Days before the election, President Lyndon Johnson gave his vice president evidence that a Nixon agent, Chinese-born Anna Chennault, went to the South Vietnamese Embassy in Washington to convey Nixon's desire that the Saigon regime boycott Paris peace talks underway.
But Humphrey balked at disclosing Nixon's ploy, insisting he could not reveal classified information. But he also told aides, inexplicably, that he could not believe Nixon-- "Tricky Dick" he was widely called then -- would be capable of doing such a thing. In the end, however, President Nguyen Van Thieu did boycott the talks and they fell through.
Johnson in his memoir, "The Vantage Point," wrote: "I was convinced it cost Hubert Humphrey the presidency, especially since a shift of just a few hundred thousand votes would have made him the winner."
Joseph Califano, LBJ's chief domestic adviser, said in a later interview that Humphrey's failure to use the FBI surveillance "became the occasion for lasting rift" between the two men. The failure, he said, "really tore it. Johnson thought Hubert had no balls, no spine, no toughness."
Johnson told aides the scheme constituted "treason" by interfering with American foreign policy, and he believed its disclosure would have swung the close election to his vice president.
Humphrey later wrote in his memoir, "The Education of a Public Man": "I wonder if I should have blown the whistle on Anna Chennault and Nixon.
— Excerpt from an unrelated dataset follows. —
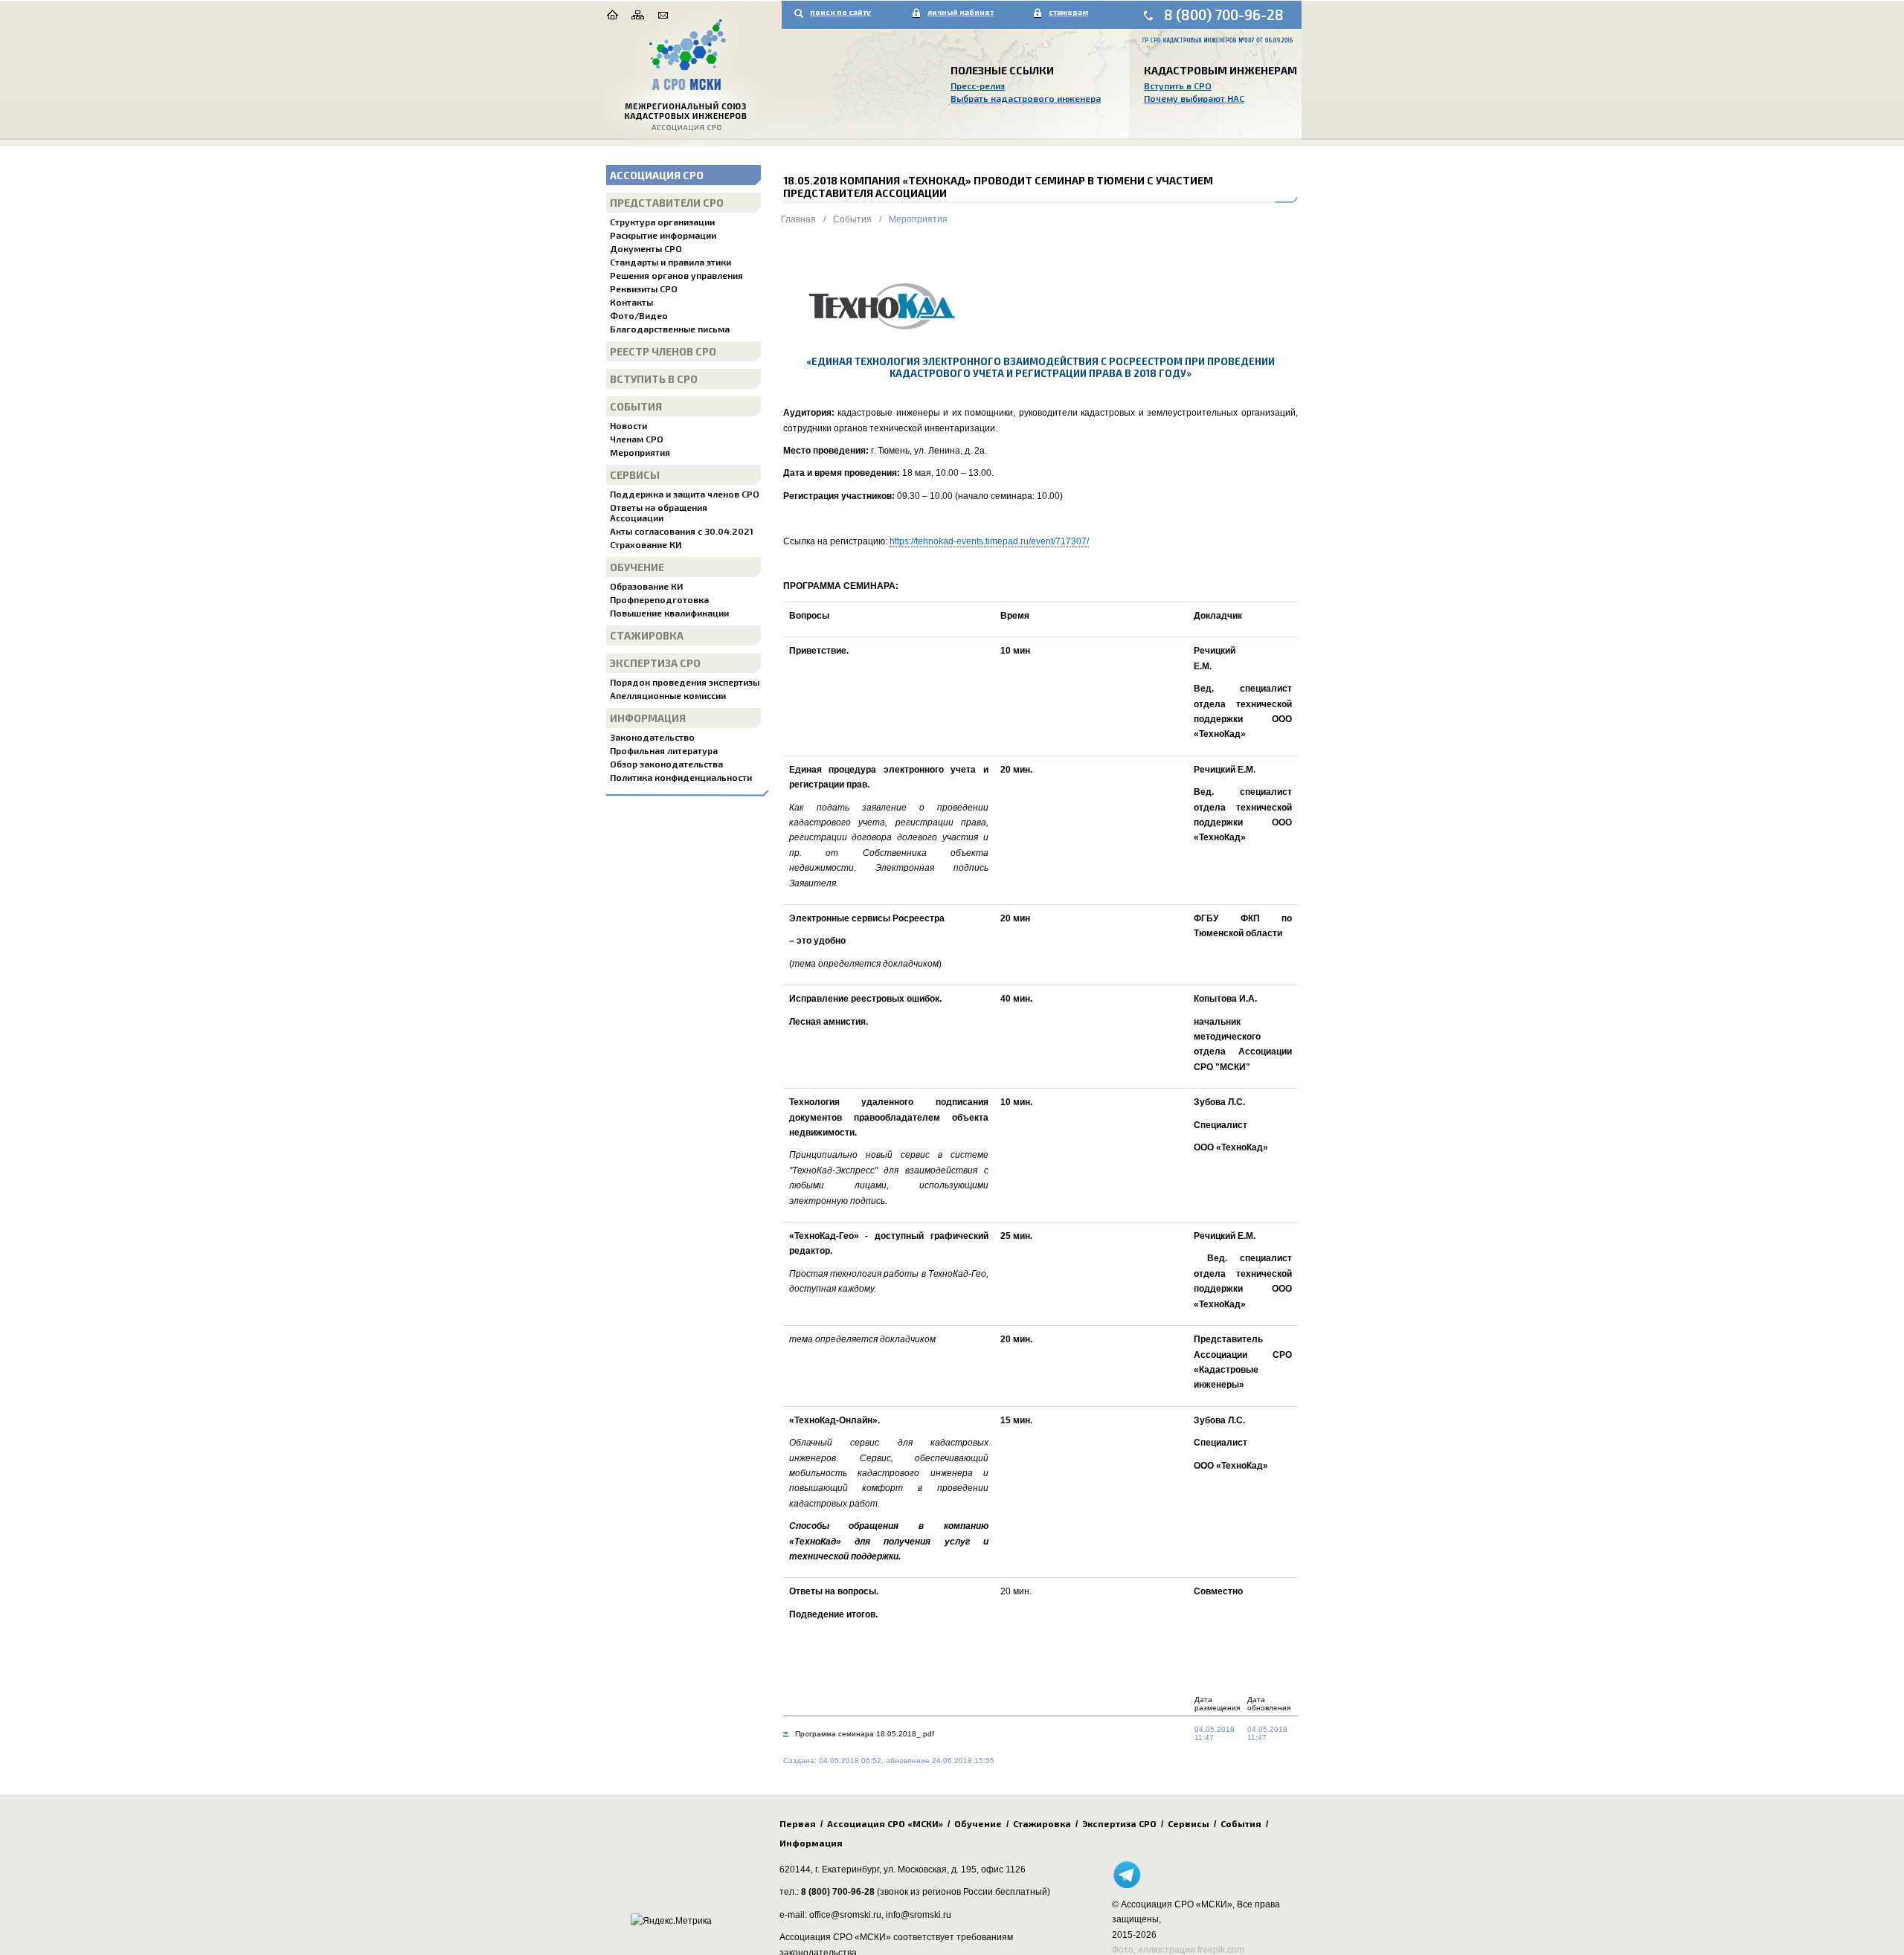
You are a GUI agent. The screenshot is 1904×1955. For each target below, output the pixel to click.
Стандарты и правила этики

He must have known of the call to Thieu. I wish I could be sure. Damn Thieu. Dragging his feet this past weekend hurt us. I wonder if that call did it. If Nixon knew. Maybe I should have blasted him anyway."
One who chose to see Humphrey in noble terms was Theodore H. White, recipient of uncommon access for his best-selling "The Making of the President" books. White conveyed Humphrey's decision in the most positive light, opining that he had acted "morally" and observing, "What could have been made of an open charge that the Nixon leaders were saboteurs of the peace one cannot guess; how quickly it might, if aired, have brought the last 48 hours of the American campaign to squalor is a matter of speculation."
White added: "But the good instinct of the small-town town boy Hubert Humphrey prevailed. ... I know of no more essentially decent story in American politics than Humphrey's refusal to do so."
After the election, Mrs. Chennault met with Nixon campaign manager John Mitchell, and according to her book he told her: "We need to do something about our friends in Saigon," to which she replied: "Do what about our friends in Saigon?" Mitchell: "Well, persuade them to go to Paris." She shot back: "You must be joking. Two weeks ago, Nixon and you were worried that they might succumb to pressure to go to Paris. What makes you change your mind all of a sudden?" The Nixon team, now preparing to assume power, seemed to be getting ready to follow the Johnson lead of seeking peace after all.
Years later, I located Chennault at her small office in Georgetown and pressed her on whether she had acted alone in contacts with Saigon. She told me: "The only people who knew about the whole operation were Nixon, John Mitchell and (U.S. Sen.) John Tower, and they're all dead. But they knew what I was doing. Anyone who knows anything about these things knows that I was getting orders to do these things, I couldn't do anything without instructions." Chennault died last year.
Whatever was in Humphrey's mind at that time, his decision not to "blow the whistle" on Nixon as an 11th hour gamble to win the 1968 election has remained a tantalizing "what if" to that most eventful and tragedy-heavy year that marked the end of the LBJ era and the start of the eventually corrupt Nixon years.